Problem to solve: Give again, word for word, each line below starting at the one that contains "Mach’s gut VXX – Teil II (338, 2430)" and ending at the one that contains "Start (292, 13)".
----------------
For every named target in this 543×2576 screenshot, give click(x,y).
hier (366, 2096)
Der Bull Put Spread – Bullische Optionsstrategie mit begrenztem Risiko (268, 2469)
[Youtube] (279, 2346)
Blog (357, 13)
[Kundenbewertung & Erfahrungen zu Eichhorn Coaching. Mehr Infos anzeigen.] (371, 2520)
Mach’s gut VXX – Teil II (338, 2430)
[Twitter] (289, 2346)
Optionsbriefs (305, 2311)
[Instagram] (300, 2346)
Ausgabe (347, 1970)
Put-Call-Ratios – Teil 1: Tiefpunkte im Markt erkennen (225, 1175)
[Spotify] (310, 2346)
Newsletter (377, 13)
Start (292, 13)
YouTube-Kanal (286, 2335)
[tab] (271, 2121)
----------------
Written answer:
Mach’s gut VXX – Teil II (338, 2430)
[Twitter] (289, 2346)
Optionsbriefs (305, 2311)
[Instagram] (300, 2346)
Ausgabe (347, 1970)
Put-Call-Ratios – Teil 1: Tiefpunkte im Markt erkennen (225, 1175)
[Spotify] (310, 2346)
Newsletter (377, 13)
Start (292, 13)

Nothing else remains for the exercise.